HOW TO COMPLETE THIS TASK: Once the line containing "This screenshot has height=932, width=1533." is found in the entries below, reproduce it and every line after it, stopping at and including the line containing "Select Then: Transition the issue to step"; reproduce nothing else, and keep each line exact.

MATERIAL FOR THE TASK:

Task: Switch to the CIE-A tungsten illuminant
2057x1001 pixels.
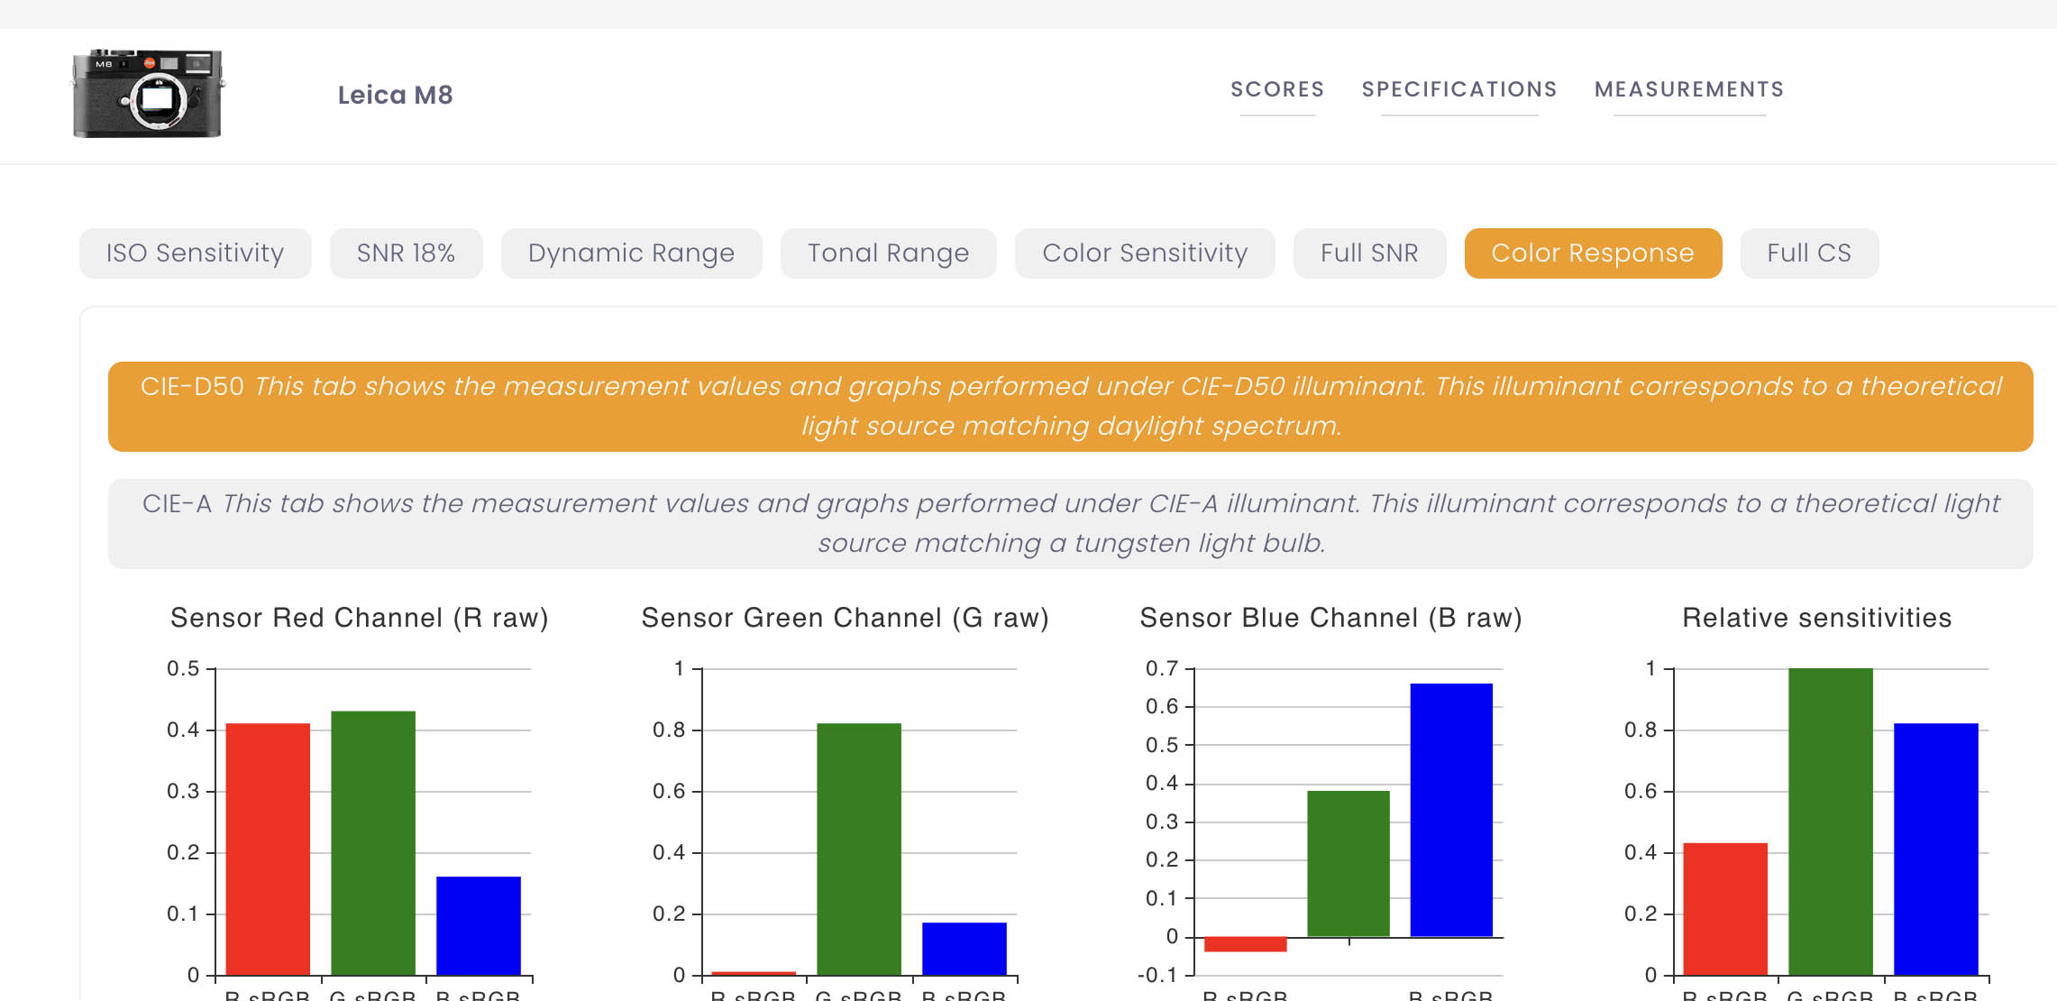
---
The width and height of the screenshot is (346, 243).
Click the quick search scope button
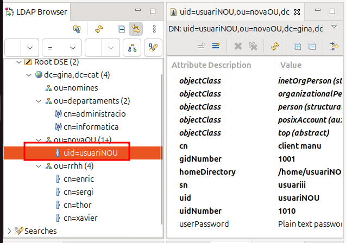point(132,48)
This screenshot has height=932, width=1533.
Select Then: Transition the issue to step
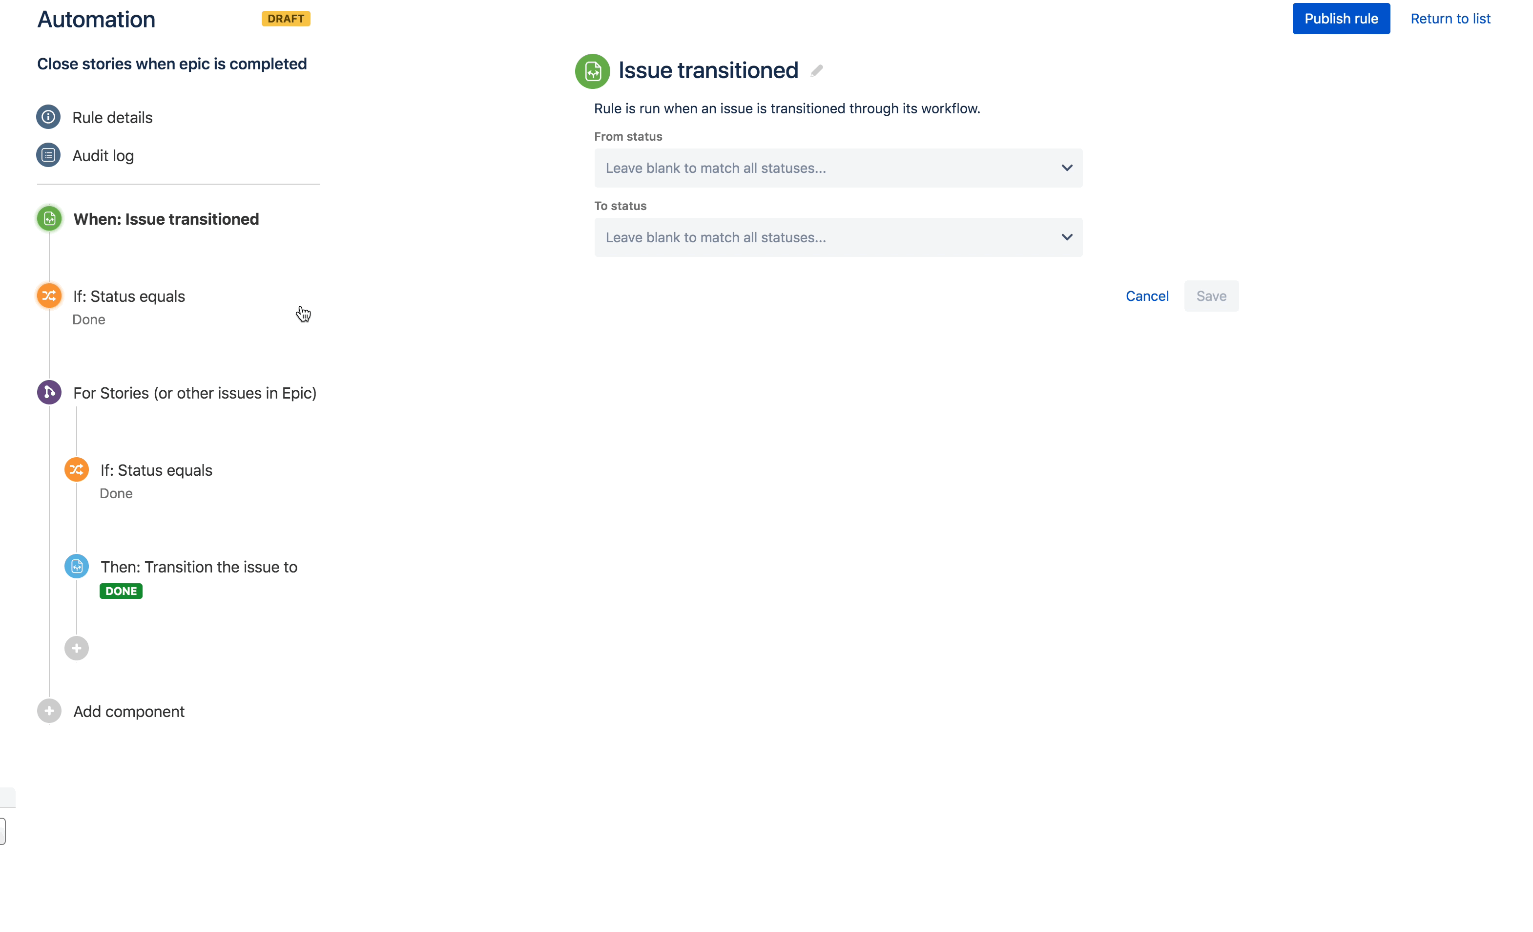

YOUR SOLUTION:
This screenshot has height=932, width=1533.
Select Then: Transition the issue to step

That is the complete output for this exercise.